The island's beauty is often compared to Phuket (its also a similar size), but without the people and infrastructure. The Vietnamese government has big plans for tourism on the island, a new airport is planned and many larger resorts will be opening over the next few years. Many consider it paradise with aquamarine water, idyllic beaches, romantic sunsets and a serene island-style atmosphere.
How to get there
To get to the island you have two options; either by plane or ferry. The flight from Ho Chi Minh City to Duong Dong takes less than an hour, and you can also fly from Rach Gia in the Mekong Province. An alternative is to catch a ferry from Rach Gia, but flying is recommended.
What to see
Beaches: Anyone who's been to Phu Quoc will tell you it's hard to believe that there are so many beaches that are both stunningly beautiful and deserted in just one place. The triangular-shaped island has many good beaches, like Long Beach on the western side, which is also the biggest and where most of the hotels are located. Bai Sao, on the east coast, is a favourite spot – possibly the best beach on Phu Quoc.
Its fine white sand has many fans and most of the time you can expect crystal clear turquoise water – a postcard-like example of a tropical beach. Some others worth checking out are Ong Lang, Bai Thom and Bai Dai. Many of the island's beaches are not marked on maps very well. Go explore - seek and you shall find.
Pagodas and Temples
There are several pagodas and temples around the island that offer insights into Buddhism. In Duong Dong Town there's Sung Hung Pagoda, which is surrounded by large trees. A well-known monk built Hung Long Tu Pagoda. He chose the site, located 5km from Duong Dong Town, for its peace and tranquility. There are several other temples dotted around the island, which welcome visitors, however you should not have bare shoulders or wear shorts when you visit.

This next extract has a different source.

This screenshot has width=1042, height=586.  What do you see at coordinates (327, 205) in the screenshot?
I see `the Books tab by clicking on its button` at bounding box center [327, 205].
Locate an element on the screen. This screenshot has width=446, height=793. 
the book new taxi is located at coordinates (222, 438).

Waterfalls: Suoi Tranh waterfall is around 7km east of Duong Dong. Once you've paid the small entry fee it's a 10 – 15 minute walk along a well-trodden path through the jungle. There are many rock pools in which to take a dip, at the top there's a 4m waterfall (sometimes from January to May water can be a little lacking), the whole place has a lovely ambience.

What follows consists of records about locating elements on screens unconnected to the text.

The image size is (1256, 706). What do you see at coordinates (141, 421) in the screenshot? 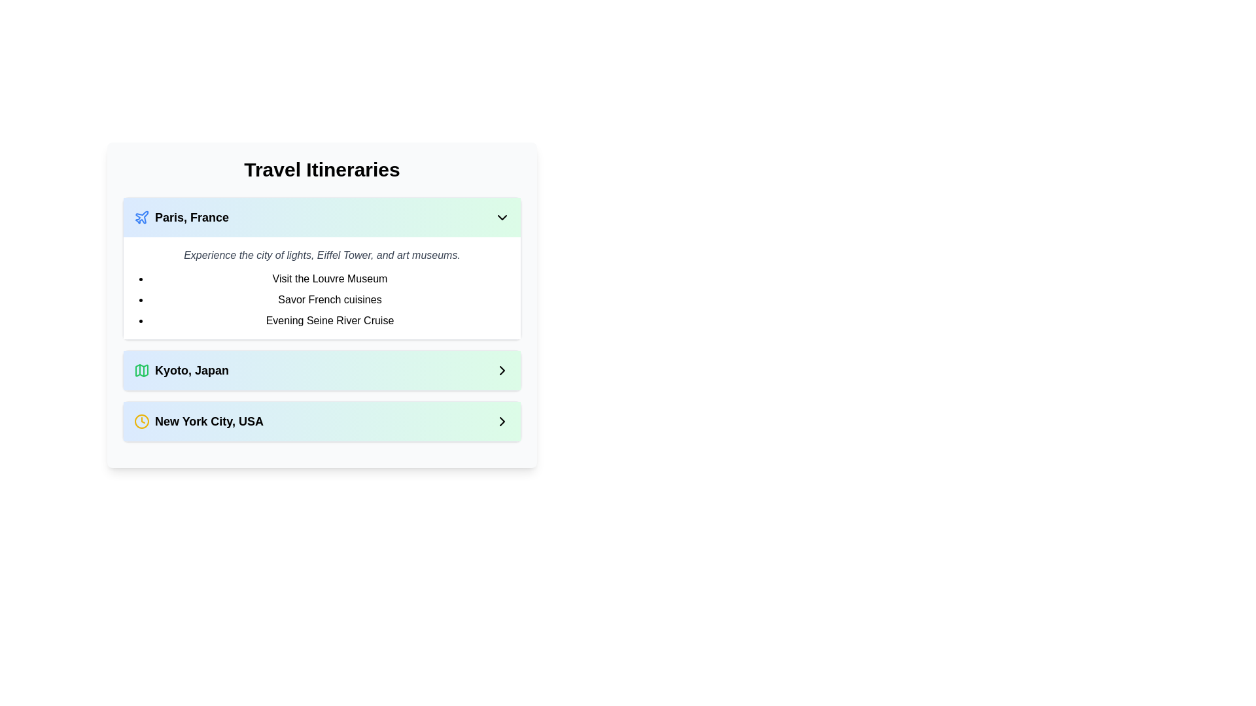
I see `the circle element that represents the border of the clock icon for the 'New York City, USA' itinerary card located at the bottom of the list` at bounding box center [141, 421].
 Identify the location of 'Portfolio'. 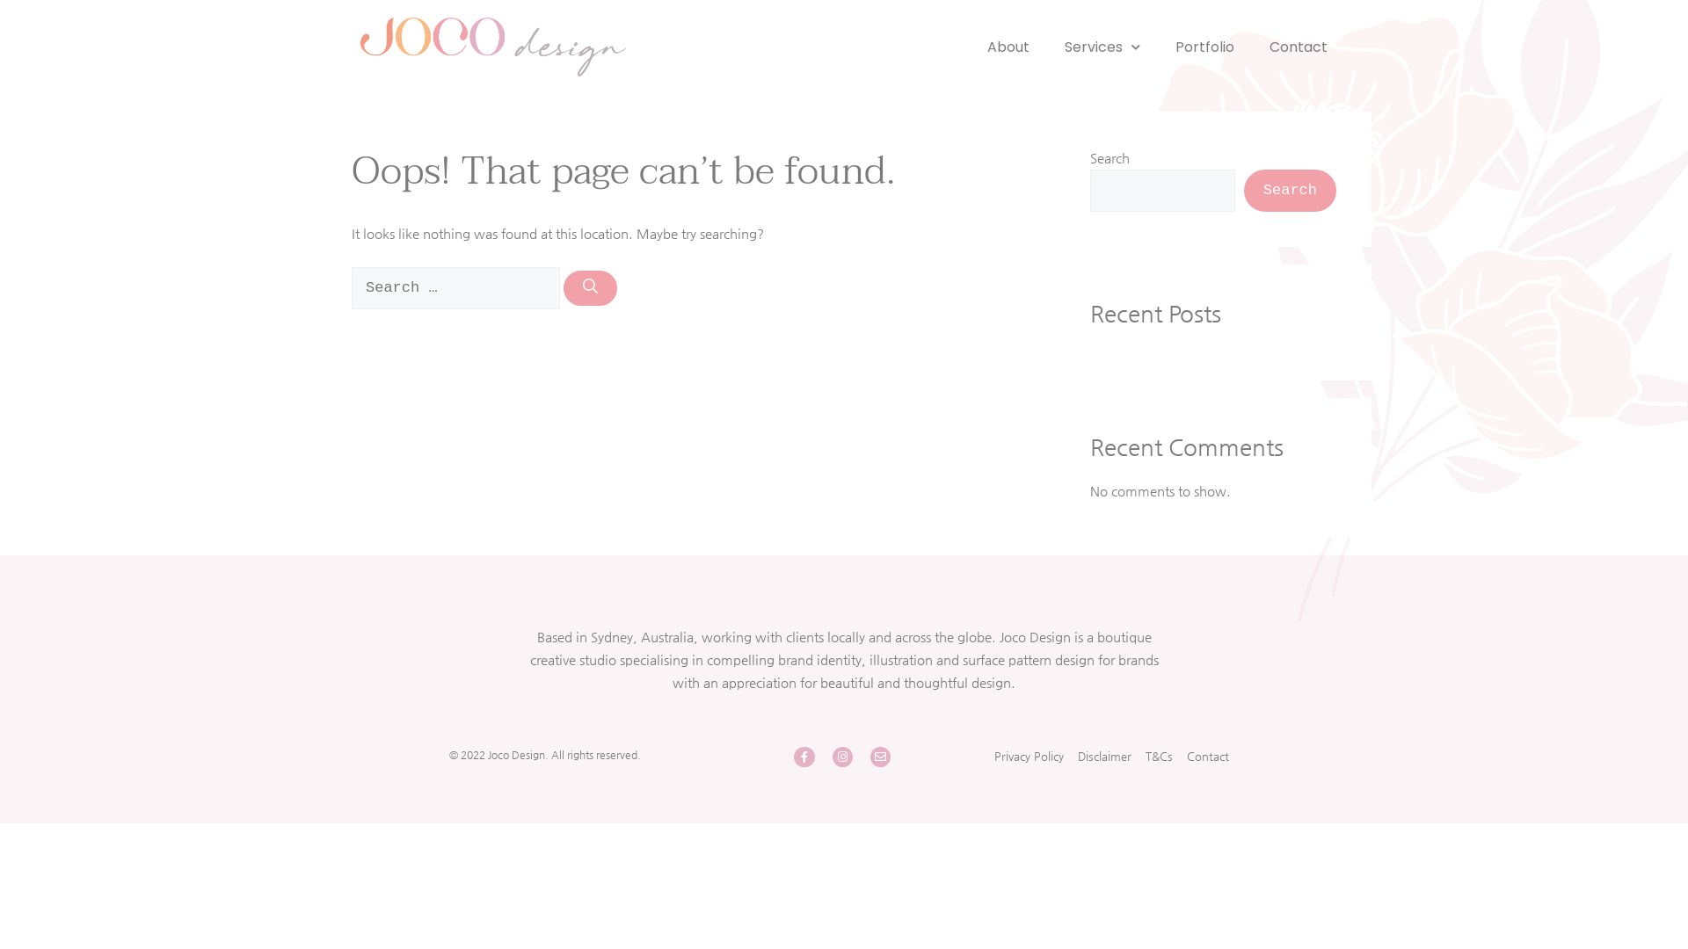
(1204, 47).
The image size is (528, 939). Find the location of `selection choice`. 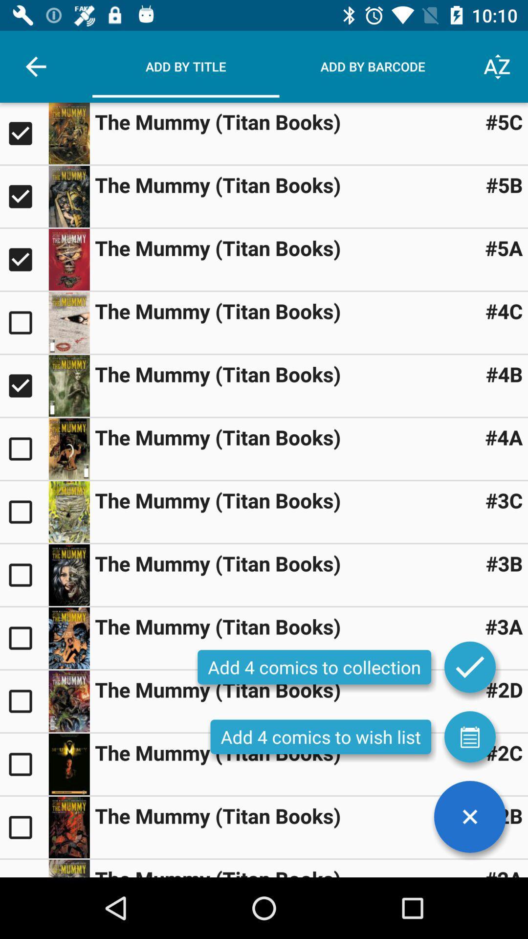

selection choice is located at coordinates (23, 385).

If you want to see a more spectacular waterfall then Da Ngon is what you're looking for, the pool at the bottom is famed as a 'natural Jacuzzi'. It's located deep in the jungle so a guided tour is the best way to see it, tours take half a day. Suoi Da Ban (stoney surface spring) is a natural spring that comes up through granite rocks. The white water cascades down and some of the pools are deep enough for a swim. It's easily accessible from the road.